*** Opening RECORDS TO USE ***

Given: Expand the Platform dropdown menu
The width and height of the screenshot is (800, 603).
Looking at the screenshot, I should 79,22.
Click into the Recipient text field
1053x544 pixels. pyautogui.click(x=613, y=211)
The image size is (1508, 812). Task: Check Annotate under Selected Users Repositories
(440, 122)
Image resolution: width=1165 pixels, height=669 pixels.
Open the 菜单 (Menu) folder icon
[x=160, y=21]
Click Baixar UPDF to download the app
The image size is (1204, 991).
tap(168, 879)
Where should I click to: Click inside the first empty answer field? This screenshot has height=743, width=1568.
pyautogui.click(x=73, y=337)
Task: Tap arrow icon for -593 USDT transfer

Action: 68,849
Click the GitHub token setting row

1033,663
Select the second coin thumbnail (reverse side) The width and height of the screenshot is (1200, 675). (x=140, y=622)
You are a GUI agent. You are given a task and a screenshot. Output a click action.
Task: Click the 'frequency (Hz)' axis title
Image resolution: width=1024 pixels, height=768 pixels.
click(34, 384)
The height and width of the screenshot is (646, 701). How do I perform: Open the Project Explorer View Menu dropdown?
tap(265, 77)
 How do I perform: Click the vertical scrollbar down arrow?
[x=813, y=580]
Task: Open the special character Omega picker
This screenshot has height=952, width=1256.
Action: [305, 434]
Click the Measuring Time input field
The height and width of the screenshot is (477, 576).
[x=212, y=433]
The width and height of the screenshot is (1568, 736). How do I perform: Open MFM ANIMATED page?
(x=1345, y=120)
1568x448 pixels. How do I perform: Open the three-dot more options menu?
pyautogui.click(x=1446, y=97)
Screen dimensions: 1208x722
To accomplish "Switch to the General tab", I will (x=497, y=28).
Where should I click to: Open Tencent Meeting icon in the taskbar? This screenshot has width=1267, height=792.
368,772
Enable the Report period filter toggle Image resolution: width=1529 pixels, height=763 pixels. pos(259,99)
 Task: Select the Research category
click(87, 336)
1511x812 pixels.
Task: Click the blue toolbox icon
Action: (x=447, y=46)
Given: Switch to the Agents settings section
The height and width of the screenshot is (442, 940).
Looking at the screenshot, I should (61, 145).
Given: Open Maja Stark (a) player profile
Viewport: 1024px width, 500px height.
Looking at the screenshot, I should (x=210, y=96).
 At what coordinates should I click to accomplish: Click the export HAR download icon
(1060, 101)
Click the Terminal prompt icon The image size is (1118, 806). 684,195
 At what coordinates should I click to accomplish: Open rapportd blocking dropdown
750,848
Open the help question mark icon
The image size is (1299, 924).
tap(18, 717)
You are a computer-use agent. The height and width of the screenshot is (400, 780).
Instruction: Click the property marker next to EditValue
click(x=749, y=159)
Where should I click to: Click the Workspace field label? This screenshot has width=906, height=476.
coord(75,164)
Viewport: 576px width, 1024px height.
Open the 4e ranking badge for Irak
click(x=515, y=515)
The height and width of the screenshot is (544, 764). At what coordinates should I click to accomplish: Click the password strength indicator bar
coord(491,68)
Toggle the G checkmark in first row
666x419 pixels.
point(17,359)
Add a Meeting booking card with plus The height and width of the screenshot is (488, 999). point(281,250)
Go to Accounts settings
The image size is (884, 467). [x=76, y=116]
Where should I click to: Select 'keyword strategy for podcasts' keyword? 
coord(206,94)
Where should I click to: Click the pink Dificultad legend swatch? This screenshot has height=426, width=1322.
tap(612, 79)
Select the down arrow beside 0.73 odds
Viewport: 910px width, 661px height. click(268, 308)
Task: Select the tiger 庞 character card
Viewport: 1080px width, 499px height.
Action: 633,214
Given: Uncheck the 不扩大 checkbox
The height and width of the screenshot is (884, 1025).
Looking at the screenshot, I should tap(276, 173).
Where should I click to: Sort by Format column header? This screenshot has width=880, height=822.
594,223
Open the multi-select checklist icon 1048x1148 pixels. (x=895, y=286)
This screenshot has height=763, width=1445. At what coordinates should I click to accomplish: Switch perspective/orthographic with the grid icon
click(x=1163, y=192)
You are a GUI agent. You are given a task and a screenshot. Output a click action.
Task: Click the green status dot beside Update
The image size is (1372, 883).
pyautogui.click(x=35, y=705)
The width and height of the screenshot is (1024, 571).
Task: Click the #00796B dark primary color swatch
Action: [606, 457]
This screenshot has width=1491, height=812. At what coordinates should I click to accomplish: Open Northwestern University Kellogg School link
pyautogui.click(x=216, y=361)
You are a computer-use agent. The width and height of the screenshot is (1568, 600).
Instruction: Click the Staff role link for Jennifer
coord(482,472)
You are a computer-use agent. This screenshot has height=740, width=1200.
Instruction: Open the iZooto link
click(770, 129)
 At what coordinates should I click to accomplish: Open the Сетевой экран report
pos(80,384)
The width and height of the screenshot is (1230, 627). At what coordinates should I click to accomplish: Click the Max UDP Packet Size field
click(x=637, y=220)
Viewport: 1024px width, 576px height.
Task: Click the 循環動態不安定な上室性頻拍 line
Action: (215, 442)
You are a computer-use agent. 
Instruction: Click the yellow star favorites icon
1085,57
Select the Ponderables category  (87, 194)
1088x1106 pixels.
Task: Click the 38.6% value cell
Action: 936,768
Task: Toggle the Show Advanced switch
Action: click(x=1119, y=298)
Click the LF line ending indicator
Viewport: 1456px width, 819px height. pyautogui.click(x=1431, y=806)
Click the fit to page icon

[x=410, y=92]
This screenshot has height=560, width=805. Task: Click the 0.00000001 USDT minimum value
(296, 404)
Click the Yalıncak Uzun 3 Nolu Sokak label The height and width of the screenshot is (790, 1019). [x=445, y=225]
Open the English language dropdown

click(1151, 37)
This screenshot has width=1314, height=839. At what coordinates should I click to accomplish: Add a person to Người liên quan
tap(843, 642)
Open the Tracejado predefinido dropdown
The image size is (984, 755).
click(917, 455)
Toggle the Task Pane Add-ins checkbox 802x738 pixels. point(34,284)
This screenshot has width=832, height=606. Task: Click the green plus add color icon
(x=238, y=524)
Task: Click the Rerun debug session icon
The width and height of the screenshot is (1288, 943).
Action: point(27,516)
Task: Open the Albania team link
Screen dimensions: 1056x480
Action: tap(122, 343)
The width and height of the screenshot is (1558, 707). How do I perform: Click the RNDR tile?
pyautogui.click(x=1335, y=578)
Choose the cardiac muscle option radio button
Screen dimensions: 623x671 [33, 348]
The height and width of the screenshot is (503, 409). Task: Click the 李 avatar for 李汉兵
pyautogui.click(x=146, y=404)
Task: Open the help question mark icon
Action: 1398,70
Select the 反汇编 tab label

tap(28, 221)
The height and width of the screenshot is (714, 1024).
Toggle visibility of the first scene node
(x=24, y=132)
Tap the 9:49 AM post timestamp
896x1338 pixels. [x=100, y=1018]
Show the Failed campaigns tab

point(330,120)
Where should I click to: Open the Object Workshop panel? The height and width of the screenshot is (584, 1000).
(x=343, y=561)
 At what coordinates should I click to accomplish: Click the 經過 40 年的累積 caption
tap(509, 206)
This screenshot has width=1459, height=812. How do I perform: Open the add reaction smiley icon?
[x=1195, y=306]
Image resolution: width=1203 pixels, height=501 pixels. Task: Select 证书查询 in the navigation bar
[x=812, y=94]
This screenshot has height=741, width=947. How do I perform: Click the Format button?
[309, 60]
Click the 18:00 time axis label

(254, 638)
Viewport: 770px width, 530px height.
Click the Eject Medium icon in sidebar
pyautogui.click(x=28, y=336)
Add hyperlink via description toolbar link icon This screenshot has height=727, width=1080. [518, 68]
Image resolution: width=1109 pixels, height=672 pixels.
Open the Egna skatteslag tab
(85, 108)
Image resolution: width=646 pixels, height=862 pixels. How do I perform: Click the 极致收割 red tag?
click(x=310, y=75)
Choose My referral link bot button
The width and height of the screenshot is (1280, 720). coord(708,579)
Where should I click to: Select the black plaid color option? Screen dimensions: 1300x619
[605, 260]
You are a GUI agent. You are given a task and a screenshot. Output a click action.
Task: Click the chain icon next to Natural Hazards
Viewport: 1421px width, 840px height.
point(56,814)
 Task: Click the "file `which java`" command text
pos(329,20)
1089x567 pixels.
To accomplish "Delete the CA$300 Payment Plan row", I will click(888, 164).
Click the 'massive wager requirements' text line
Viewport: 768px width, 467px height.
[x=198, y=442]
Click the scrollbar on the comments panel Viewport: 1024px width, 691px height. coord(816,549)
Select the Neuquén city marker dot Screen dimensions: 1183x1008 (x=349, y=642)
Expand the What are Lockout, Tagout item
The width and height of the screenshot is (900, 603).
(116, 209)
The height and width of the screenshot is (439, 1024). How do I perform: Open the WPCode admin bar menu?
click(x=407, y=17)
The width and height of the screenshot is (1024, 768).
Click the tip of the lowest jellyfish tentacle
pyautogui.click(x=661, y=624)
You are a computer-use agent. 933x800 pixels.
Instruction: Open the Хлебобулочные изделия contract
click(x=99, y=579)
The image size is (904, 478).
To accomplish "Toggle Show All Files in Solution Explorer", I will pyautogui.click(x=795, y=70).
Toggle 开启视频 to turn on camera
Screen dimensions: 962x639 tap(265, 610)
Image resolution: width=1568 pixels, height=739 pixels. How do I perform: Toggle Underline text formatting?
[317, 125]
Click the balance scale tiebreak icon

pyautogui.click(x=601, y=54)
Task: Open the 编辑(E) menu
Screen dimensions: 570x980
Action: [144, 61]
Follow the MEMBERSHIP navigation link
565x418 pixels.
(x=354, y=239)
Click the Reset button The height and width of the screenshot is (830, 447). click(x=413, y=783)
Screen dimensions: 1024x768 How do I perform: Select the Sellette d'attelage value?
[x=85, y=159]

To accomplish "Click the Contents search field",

*** Closing RECORDS TO USE ***

REQUIREMENT ▸
Within the data above, find the lines that contain the word "checkbox" and copy each of them.

WRITTEN RESPONSE ▸
Given: Uncheck the 不扩大 checkbox
Toggle the Task Pane Add-ins checkbox 802x738 pixels. point(34,284)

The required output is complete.